→ PASSAGE:
* begin *
I will give you an illustration: Suppose an acquaintance, a father, brother, friend, or bridegroom were to come from afar, and you did not know it, and he were to stand at the door behind a curtain. You can not see him, but there is in the room a mirror, in which his image is reflected. Looking at the mirror, you would cry out: “Oh, it is my father, brother, friend, or husband!”

Were it possible for this man to impart his life to the image shadowed in the mirror, we could say, at once: “It is he!” This mirror in heaven is the light of glory, in which the soul sees the image of God reflected, of Whose divine life she now partakes. Oh, what a place of divine bliss!

Christian soul, when thou takest seriously to heart the answer that the Saints have just given from heaven, then must thou say: “Beautiful heaven, thee must I possess, cost what it may–labor, suffering, blood, and life itself. How glad must thou not be if thou reflectest that it depends on thee alone to become truly holy. Sin is the only hinderance that presents itself in thy way. But there is neither man nor devil capable of forcing thee to sin. Man is free, and with the grace of God is stronger than the whole world, and all flesh, nay, even stronger than hell itself.
* end *
→ RECORD EXTRACTS:
* begin *
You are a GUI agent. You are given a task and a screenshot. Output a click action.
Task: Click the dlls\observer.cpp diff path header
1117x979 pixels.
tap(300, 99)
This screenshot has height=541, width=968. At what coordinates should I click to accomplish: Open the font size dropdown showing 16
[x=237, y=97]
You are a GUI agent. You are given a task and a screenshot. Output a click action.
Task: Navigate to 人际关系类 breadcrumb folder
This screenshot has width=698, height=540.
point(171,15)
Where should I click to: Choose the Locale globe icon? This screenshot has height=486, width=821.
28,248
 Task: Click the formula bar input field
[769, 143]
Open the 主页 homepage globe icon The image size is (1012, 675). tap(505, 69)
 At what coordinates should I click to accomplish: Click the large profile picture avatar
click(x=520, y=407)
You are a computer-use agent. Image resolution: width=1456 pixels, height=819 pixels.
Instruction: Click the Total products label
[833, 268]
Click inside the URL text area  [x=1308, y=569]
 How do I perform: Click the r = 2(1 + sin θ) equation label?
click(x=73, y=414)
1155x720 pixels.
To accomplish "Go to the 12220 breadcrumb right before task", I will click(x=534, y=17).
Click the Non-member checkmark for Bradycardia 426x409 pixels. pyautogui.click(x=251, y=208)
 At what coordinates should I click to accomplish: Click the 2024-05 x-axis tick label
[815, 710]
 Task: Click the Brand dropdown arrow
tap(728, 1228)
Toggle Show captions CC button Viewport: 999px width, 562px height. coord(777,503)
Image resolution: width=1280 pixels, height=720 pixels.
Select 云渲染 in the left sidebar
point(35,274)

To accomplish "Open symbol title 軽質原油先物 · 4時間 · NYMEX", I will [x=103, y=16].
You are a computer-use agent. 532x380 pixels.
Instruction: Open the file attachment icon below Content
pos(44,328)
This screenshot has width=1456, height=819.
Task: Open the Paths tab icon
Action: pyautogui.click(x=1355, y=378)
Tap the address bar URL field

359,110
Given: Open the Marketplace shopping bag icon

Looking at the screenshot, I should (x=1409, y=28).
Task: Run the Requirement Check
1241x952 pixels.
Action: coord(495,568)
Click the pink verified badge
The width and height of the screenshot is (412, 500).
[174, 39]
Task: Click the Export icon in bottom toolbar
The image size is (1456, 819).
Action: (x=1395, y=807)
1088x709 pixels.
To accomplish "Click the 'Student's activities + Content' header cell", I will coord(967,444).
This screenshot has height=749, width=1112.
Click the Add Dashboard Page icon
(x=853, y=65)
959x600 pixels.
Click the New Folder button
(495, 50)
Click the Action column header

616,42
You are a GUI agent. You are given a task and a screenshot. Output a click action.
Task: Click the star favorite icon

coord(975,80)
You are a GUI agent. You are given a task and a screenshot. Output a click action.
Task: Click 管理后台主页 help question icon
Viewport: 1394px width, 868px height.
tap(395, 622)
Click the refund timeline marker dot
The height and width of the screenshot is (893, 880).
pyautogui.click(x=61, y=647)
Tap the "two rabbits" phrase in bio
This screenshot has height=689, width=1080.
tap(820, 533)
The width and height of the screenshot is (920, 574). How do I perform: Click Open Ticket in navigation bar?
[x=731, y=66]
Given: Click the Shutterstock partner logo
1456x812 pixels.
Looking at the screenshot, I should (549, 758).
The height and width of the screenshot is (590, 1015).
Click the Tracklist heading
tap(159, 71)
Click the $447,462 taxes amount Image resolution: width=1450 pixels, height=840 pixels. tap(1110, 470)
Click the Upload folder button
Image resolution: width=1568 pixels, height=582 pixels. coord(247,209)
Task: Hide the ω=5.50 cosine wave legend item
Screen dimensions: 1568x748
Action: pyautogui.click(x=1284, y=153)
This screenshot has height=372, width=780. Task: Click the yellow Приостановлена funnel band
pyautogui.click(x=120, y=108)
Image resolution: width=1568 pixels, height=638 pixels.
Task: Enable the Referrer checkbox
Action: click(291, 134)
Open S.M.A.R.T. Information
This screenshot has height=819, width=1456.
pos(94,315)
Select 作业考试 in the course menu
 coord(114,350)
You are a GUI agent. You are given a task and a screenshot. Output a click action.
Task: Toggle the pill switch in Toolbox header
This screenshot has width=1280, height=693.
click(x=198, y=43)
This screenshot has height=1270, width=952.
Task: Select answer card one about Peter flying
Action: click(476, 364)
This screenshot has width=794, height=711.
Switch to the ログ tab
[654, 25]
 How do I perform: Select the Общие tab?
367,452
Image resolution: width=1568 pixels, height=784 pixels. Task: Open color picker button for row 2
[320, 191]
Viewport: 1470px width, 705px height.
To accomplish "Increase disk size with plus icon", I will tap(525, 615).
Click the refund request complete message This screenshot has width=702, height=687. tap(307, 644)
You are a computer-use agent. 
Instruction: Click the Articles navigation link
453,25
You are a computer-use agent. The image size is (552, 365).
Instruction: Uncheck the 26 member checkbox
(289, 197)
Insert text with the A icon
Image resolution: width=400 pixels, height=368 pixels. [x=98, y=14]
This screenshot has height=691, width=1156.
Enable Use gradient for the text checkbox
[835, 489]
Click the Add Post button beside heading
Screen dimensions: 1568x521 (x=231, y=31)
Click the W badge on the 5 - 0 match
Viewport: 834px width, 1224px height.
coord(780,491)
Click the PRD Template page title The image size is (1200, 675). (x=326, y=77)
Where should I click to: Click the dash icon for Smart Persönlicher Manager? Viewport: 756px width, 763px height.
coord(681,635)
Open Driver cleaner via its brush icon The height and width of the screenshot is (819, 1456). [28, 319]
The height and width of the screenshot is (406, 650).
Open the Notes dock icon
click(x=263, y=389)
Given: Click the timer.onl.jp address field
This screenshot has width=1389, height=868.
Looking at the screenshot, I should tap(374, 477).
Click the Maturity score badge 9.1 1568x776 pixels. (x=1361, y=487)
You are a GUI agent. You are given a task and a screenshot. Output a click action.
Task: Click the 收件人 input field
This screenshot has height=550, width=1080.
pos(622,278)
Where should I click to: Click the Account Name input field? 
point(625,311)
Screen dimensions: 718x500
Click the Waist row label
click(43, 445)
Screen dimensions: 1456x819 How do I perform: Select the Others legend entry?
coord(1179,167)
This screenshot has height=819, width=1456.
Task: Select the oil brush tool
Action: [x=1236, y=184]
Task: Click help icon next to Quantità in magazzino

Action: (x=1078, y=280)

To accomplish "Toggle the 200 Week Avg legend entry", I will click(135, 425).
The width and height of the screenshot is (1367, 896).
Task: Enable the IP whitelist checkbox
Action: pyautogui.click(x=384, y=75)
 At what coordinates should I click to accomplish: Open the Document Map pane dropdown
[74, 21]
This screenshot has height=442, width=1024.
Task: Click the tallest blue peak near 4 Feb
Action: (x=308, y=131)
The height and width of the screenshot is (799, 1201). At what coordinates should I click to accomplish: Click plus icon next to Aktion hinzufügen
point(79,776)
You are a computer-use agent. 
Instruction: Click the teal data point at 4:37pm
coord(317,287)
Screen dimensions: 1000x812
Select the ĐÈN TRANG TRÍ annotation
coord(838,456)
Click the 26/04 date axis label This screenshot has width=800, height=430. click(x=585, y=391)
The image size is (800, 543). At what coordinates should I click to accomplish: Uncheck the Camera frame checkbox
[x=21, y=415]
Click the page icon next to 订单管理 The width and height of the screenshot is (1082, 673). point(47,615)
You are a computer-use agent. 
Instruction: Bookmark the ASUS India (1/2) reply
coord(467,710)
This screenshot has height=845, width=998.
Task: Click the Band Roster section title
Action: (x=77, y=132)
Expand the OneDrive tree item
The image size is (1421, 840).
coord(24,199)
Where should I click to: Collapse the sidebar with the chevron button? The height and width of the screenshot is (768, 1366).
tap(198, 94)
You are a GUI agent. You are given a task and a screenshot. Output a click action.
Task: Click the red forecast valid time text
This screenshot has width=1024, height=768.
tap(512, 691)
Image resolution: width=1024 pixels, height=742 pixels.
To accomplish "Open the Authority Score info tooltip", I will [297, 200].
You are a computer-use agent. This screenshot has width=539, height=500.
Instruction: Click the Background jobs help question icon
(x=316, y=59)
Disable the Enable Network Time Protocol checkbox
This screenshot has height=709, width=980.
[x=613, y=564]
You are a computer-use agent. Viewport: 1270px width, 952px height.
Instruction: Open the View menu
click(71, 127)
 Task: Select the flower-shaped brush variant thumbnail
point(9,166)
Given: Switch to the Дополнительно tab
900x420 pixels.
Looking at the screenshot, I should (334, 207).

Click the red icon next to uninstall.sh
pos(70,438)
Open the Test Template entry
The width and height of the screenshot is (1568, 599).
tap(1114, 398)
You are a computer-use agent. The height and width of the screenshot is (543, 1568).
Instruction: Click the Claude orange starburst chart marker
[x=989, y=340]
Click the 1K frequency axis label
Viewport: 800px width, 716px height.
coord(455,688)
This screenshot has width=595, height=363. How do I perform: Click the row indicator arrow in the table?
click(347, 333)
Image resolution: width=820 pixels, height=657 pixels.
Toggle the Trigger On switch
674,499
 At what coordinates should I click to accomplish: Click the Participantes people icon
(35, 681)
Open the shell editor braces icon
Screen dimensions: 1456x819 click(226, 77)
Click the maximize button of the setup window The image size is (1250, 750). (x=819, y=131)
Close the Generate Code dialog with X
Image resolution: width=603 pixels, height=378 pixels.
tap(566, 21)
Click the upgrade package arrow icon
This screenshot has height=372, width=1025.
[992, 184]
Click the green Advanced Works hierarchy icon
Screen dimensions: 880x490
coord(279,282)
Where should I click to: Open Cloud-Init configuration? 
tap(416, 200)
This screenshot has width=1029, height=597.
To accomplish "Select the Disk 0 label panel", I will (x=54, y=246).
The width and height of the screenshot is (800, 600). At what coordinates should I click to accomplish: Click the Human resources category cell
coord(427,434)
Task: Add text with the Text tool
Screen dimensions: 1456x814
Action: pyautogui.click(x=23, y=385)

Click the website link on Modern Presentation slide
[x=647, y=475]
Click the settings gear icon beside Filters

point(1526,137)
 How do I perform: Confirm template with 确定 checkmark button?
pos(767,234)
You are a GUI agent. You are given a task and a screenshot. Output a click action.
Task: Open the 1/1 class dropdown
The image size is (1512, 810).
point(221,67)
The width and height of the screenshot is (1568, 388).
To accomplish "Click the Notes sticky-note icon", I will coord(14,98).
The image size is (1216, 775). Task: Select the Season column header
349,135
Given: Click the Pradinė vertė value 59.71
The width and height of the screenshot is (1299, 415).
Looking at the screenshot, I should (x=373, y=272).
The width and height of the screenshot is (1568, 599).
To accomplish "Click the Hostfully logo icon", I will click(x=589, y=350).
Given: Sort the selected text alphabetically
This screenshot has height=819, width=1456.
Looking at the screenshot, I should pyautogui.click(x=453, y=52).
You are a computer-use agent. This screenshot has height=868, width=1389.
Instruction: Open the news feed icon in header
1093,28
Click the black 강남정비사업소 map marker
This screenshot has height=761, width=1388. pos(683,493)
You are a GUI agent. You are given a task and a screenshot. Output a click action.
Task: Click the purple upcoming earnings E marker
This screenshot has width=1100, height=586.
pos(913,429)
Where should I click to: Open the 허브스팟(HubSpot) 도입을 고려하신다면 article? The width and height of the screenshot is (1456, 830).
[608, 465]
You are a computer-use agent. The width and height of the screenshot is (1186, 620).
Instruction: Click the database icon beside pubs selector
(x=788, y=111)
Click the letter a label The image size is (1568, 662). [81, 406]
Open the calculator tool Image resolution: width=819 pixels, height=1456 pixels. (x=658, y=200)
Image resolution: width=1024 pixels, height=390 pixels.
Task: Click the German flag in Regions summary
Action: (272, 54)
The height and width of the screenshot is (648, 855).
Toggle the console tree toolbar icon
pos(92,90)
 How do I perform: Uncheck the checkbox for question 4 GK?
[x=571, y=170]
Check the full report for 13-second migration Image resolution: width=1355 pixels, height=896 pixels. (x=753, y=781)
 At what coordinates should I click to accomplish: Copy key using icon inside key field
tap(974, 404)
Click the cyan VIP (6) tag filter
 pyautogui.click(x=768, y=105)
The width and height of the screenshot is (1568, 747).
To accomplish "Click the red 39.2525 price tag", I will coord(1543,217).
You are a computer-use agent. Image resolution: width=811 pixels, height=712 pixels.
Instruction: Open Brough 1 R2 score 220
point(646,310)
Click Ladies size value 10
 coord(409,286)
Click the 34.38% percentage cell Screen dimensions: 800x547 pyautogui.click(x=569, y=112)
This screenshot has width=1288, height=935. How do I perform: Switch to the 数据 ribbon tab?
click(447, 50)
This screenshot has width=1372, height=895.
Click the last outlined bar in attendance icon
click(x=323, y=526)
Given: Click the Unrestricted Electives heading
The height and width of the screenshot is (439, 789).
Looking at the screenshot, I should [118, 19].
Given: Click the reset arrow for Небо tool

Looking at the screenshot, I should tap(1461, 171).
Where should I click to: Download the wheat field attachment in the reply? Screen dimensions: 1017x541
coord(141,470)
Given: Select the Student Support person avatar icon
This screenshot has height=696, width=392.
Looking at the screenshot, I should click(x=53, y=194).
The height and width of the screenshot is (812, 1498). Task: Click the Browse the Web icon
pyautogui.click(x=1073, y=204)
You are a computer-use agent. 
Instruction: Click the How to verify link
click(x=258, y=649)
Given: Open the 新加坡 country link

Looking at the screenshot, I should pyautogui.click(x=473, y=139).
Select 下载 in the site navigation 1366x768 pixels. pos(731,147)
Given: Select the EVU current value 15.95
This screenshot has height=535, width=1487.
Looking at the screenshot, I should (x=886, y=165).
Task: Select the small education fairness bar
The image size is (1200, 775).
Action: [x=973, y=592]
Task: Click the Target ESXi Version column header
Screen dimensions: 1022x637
* end *
→ AIM 1: In the passage about heaven, what is the mirror in heaven said to be?
→ AIM 2: Go on with the passage about heaven, picking up right after its final sentence.

→ EXERCISE RESPONSE 1: The mirror in heaven is the light of glory, in which the soul sees the image of God reflected.

→ EXERCISE RESPONSE 2:
Of like strength is virtue, which we must practise, in order to multiply our joys in heaven. It is true that men and hell are able to prevent us from fulfilling this or that work of virtue and zeal: but nothing in the world can hinder us from doing God’s will, from so doing what He expects of us, that we may go forward, meritoriously, on the path of Christian perfection. These practices of virtue are presented to us in the words of Christ Himself, words that the Church repeats to us in the gospel of today, the feast of All Saints: “Blessed are the poor in spirit. Blessed are the meek. Blessed are they that mourn. Blessed are they that hunger and thirst after justice. Blessed are the clean of heart. Blessed are the merciful. Blessed are the peace-makers. Blessed are they that suffer persecution for justice’ sake. Exceedingly great is their reward in heaven.” It is Christ Himself Who gives us this assurance.

Live up to these eight beatitudes, after the example of the Saints on earth, and soon shalt thou rejoice in communion with them in heaven through Him, the King of All Saints. Amen.

The Feast of All Saints: Pt 2 (Fr Francis Xavier Weninger 1876)

1 November 2015

“Considering the end of their conversation, follow their faith.”–Heb. xiii, 7.

BlMother All Saints

When one lives in distress, and hears of the happiness of others, he naturally asks himself the question: How is it that, although born of parents of the most humble condition, he is held in such high honor, and is esteemed by so many? Thus we hear of an Emperor, once a swine-herd; of a Pope, the son of a carpenter. And how many similar examples do we not witness in America? Men of low birth have worked themselves up to the highest dignities of the State; and many from beggars have become millionaires. Here again the thought naturally suggests itself: How did their success begin? How did they manage to succeed so well?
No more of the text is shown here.